--- TASK OBJECTIVE ---
Provide only the number of lines in the records below that contain "agent".

-----

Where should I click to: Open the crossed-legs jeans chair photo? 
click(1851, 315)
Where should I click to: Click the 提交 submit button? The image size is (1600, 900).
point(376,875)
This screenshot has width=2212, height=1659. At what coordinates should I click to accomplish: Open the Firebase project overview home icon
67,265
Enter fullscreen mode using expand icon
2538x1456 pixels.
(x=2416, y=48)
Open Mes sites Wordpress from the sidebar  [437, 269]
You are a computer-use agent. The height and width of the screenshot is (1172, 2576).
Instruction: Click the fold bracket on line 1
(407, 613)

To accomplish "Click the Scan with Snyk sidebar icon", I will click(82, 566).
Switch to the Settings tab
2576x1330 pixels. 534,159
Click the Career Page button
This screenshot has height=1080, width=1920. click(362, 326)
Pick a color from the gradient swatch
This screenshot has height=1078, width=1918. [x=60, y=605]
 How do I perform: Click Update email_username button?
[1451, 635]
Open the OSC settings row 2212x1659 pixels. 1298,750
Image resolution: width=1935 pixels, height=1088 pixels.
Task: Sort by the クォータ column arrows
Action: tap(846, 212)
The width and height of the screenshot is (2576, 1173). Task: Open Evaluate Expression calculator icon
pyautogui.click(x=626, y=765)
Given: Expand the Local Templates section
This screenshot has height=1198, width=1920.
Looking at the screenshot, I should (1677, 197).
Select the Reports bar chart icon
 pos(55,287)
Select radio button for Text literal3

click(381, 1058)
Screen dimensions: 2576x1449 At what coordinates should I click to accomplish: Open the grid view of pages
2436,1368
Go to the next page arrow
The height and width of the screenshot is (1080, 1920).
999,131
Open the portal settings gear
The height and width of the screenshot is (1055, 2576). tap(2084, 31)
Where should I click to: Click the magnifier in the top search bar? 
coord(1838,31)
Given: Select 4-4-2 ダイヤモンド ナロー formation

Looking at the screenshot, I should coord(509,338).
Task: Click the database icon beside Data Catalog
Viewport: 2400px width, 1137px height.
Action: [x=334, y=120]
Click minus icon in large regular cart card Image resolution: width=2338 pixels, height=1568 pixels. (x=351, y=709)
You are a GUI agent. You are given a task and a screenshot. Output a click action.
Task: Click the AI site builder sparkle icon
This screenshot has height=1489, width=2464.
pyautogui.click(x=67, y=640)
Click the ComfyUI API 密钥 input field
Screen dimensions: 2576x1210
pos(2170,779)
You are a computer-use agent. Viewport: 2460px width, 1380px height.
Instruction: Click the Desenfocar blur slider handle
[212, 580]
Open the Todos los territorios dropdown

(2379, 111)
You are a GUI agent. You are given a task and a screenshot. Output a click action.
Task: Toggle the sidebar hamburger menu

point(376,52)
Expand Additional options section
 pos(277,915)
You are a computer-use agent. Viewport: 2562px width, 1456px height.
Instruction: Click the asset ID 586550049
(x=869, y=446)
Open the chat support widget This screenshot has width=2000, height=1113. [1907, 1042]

-----

--- YOUR RESPONSE ---
5